►
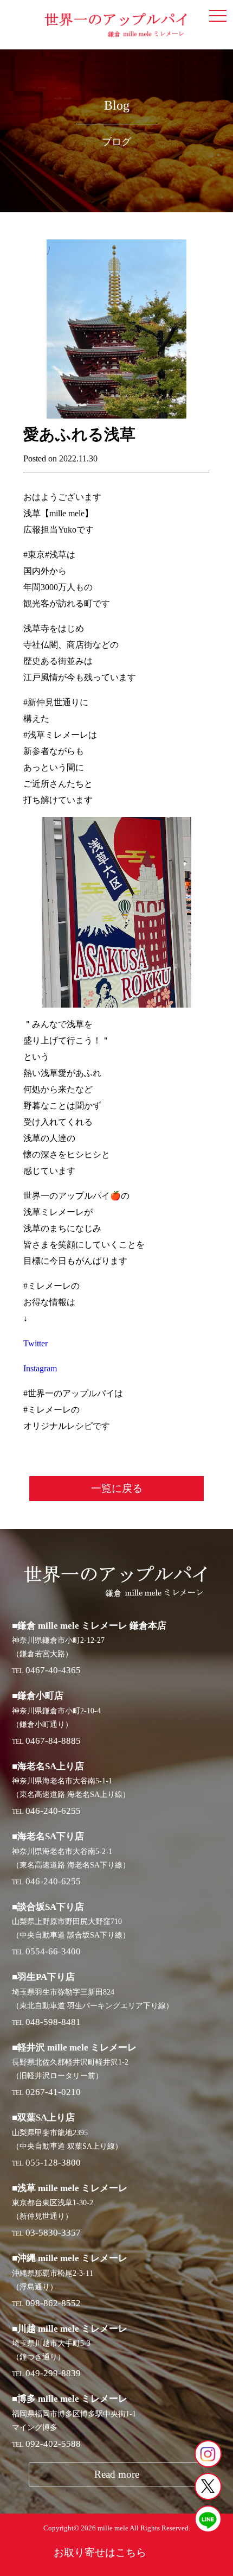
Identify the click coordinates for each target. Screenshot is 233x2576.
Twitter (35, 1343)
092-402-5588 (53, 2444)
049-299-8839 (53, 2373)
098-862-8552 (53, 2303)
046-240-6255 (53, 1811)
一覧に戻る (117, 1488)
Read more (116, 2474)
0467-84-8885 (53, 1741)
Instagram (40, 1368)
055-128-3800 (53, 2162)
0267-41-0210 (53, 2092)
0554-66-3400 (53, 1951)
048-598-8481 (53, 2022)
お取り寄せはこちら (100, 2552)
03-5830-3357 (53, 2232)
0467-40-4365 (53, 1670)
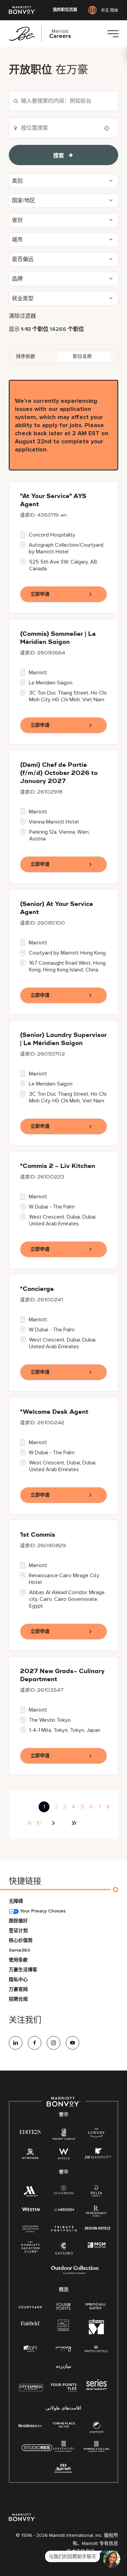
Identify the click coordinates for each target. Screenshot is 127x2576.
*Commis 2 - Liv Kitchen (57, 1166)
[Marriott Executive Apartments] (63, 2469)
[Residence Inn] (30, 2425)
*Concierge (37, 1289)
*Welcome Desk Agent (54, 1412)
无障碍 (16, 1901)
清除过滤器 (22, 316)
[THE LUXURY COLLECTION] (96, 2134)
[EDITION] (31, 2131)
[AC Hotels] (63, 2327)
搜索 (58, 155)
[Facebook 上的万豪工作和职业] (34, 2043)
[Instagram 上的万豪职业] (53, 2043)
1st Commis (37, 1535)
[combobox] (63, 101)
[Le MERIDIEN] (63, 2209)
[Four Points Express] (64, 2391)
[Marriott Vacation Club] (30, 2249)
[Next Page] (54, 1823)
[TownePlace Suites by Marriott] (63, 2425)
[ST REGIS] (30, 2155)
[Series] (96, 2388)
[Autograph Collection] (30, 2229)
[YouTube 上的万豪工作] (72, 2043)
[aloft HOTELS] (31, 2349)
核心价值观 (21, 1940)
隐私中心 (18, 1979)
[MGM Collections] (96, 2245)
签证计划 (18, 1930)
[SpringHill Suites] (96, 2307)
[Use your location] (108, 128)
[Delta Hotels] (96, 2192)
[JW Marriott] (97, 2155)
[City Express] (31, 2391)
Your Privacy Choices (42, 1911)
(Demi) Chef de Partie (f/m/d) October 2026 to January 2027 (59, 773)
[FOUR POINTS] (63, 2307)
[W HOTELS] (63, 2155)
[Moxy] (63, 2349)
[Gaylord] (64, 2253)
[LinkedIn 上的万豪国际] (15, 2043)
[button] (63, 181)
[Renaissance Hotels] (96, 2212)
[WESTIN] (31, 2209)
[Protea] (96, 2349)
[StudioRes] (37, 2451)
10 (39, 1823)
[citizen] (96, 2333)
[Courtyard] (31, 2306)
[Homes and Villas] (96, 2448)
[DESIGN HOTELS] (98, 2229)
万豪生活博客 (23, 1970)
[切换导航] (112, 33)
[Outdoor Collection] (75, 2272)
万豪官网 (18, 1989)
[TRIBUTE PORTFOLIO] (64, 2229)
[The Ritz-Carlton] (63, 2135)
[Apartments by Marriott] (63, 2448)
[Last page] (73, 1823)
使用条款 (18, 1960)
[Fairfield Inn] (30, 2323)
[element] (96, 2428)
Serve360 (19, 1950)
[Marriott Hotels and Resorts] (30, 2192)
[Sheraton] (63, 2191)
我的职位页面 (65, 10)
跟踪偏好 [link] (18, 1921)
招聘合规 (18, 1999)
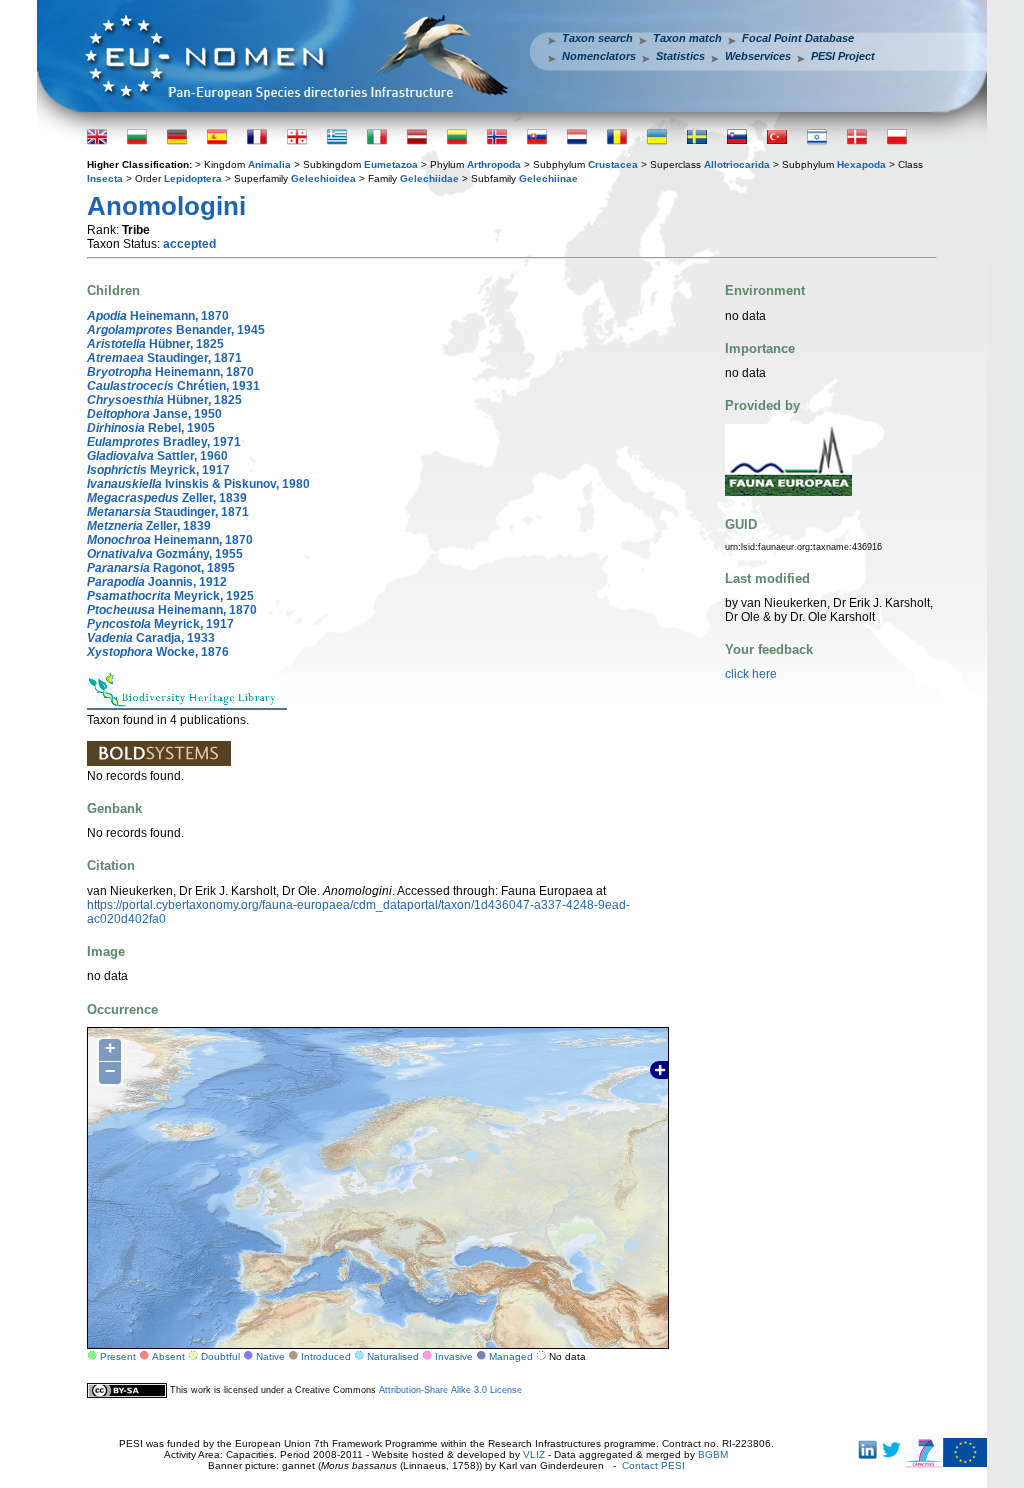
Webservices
◄
►
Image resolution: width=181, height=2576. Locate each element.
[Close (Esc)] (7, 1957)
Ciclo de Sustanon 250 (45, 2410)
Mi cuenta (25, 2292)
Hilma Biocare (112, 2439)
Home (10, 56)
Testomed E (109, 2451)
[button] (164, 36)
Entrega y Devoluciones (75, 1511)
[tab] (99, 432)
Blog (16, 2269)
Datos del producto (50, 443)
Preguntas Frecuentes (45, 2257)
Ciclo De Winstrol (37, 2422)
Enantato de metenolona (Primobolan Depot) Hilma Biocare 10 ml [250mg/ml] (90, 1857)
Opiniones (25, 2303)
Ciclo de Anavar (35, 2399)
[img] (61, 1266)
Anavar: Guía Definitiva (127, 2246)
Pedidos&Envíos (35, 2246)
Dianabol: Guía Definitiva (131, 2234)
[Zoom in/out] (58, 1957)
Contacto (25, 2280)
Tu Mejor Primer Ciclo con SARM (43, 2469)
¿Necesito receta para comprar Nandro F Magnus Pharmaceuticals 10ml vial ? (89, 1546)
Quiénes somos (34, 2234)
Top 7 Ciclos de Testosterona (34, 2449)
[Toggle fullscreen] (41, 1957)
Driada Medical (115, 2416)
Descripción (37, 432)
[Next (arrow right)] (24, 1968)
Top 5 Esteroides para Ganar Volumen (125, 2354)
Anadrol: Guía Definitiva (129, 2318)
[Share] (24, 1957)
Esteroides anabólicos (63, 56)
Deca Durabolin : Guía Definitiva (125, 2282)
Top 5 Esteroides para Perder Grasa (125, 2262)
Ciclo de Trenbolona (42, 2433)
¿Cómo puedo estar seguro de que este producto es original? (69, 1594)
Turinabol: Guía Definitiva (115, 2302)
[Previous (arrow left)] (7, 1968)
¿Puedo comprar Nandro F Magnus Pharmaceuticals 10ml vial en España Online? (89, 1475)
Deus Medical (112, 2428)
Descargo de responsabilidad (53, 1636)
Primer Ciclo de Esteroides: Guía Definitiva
◄
►
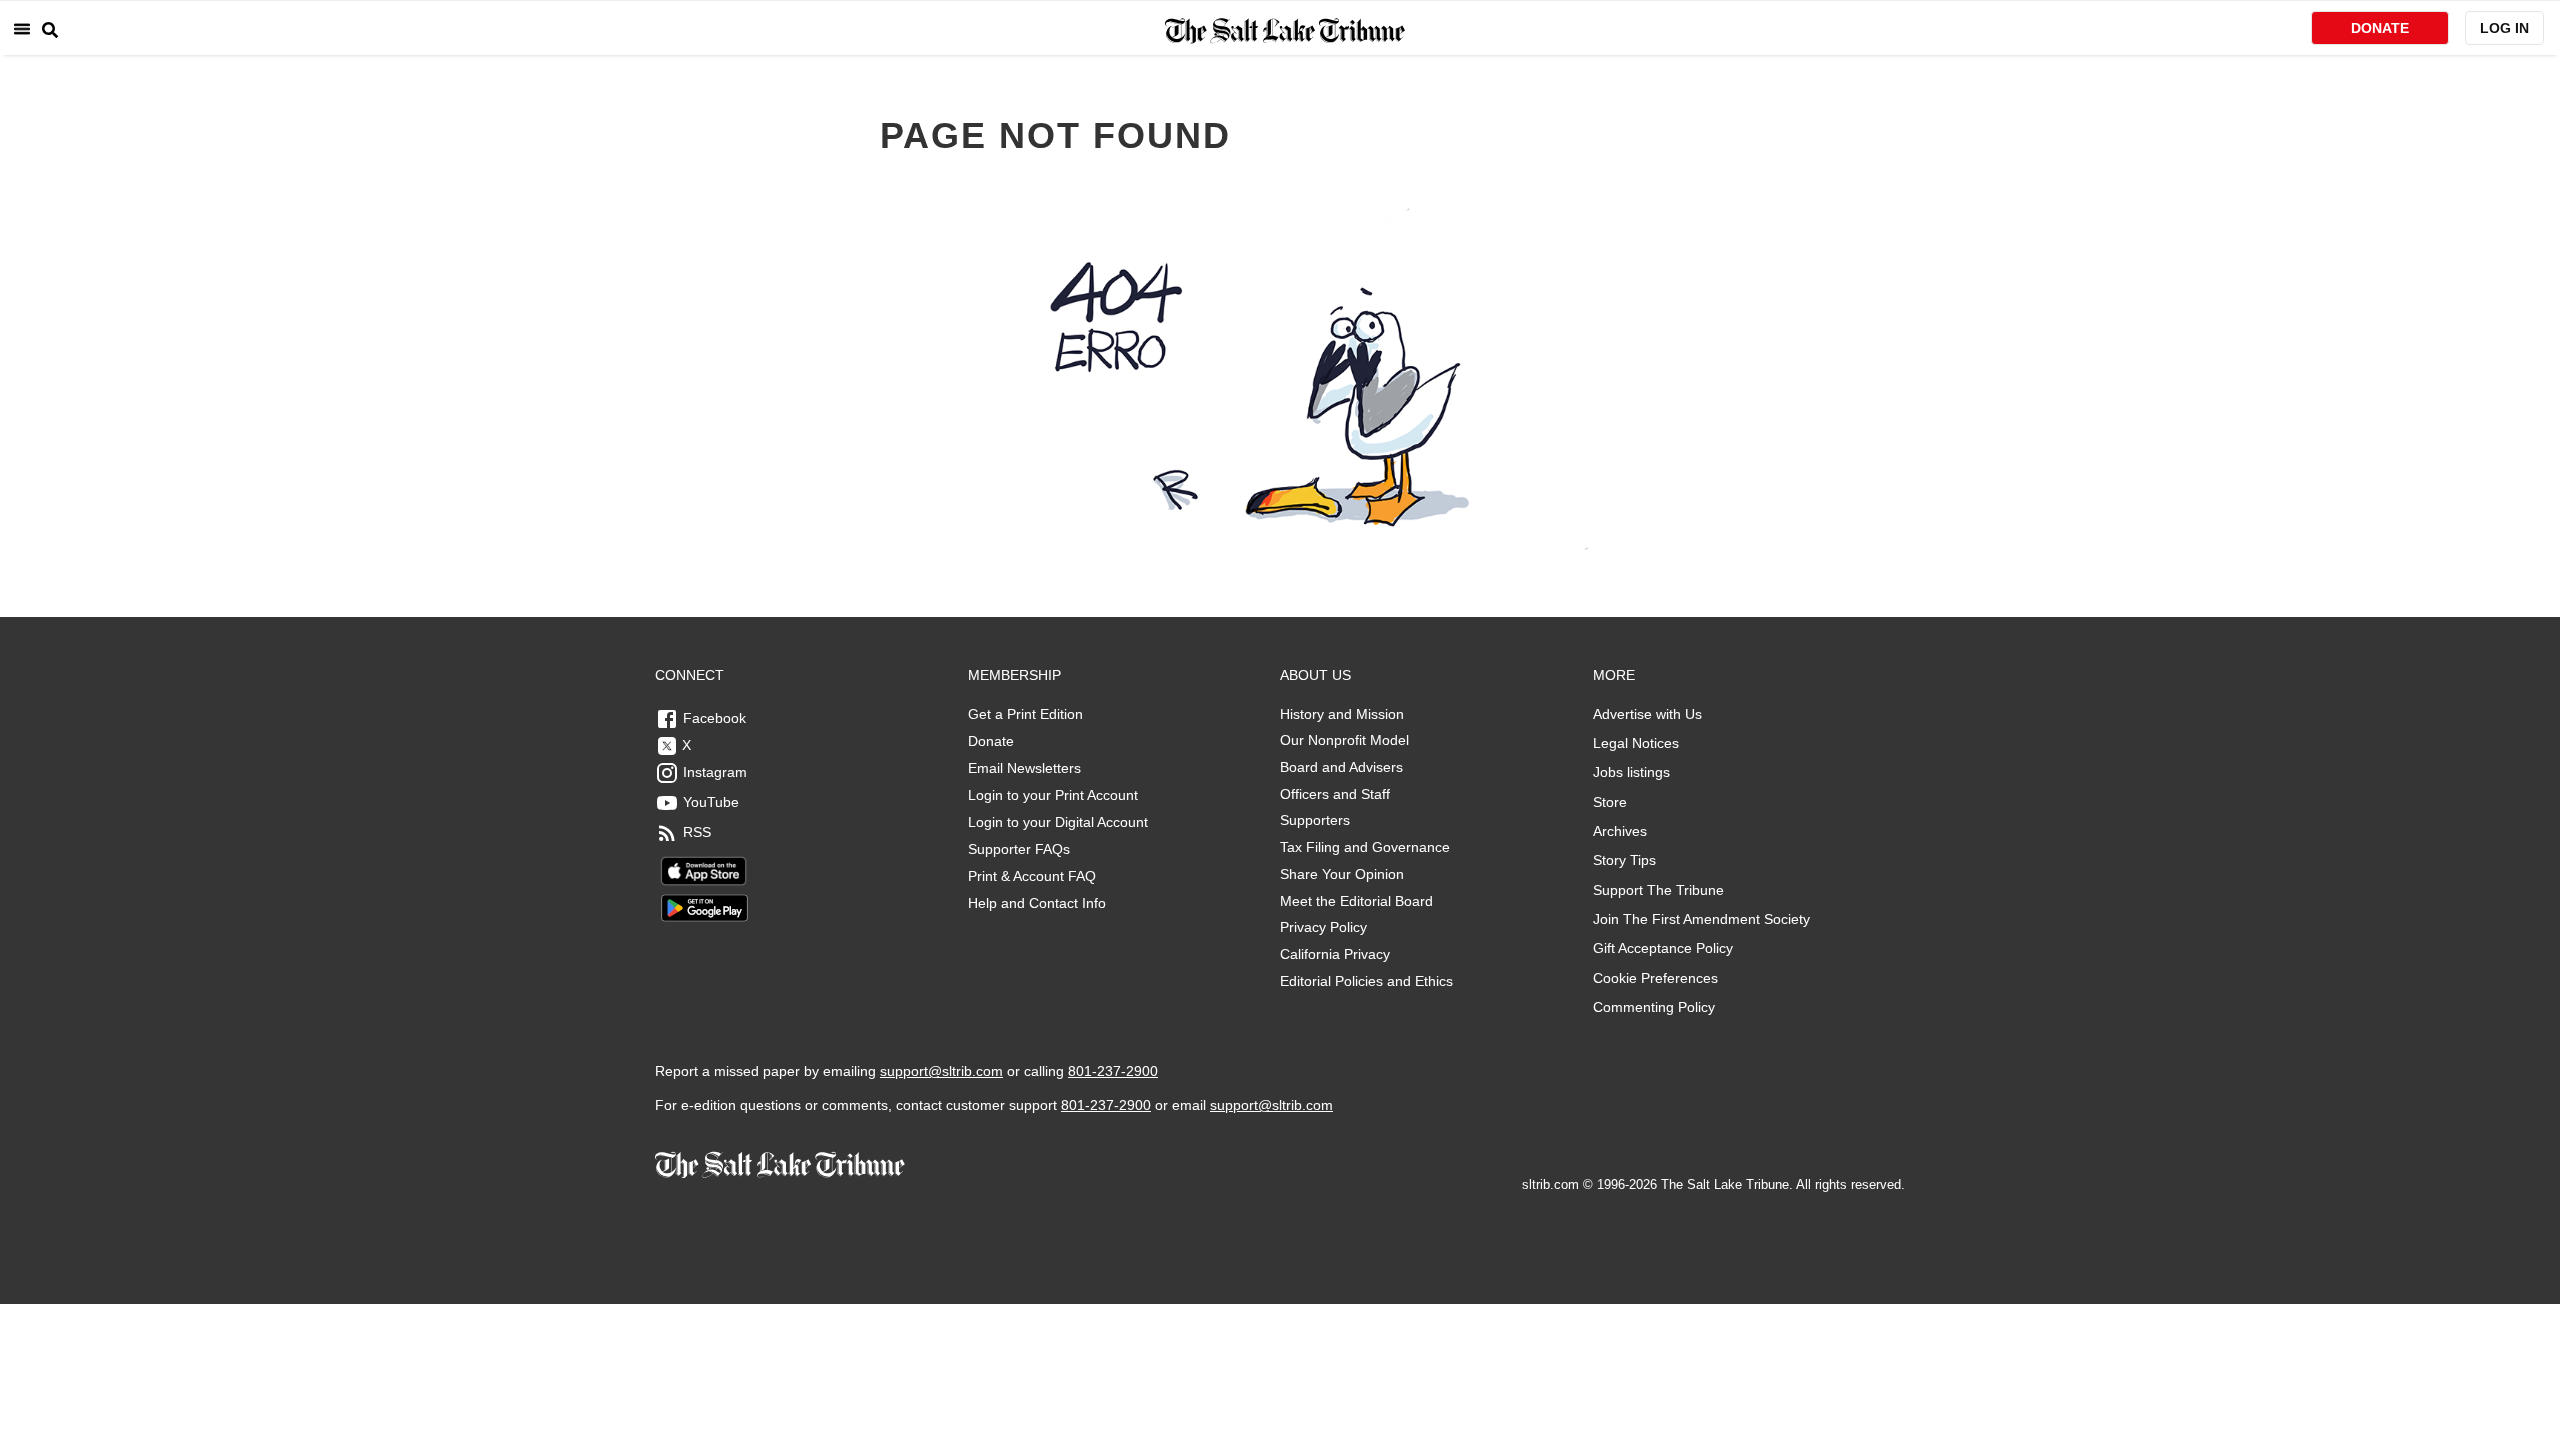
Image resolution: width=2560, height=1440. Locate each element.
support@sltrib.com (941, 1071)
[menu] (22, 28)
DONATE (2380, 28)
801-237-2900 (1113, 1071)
◄
Action item — Beginning with the line that has "Descargo de responsabilidad (53, 1636)" and ending with the line that has "Primer Ciclo de Esteroides: Guía Definitiva", set down the lines above exactly and include no others.

Result of the exercise —
Descargo de responsabilidad (53, 1636)
Primer Ciclo de Esteroides: Guía Definitiva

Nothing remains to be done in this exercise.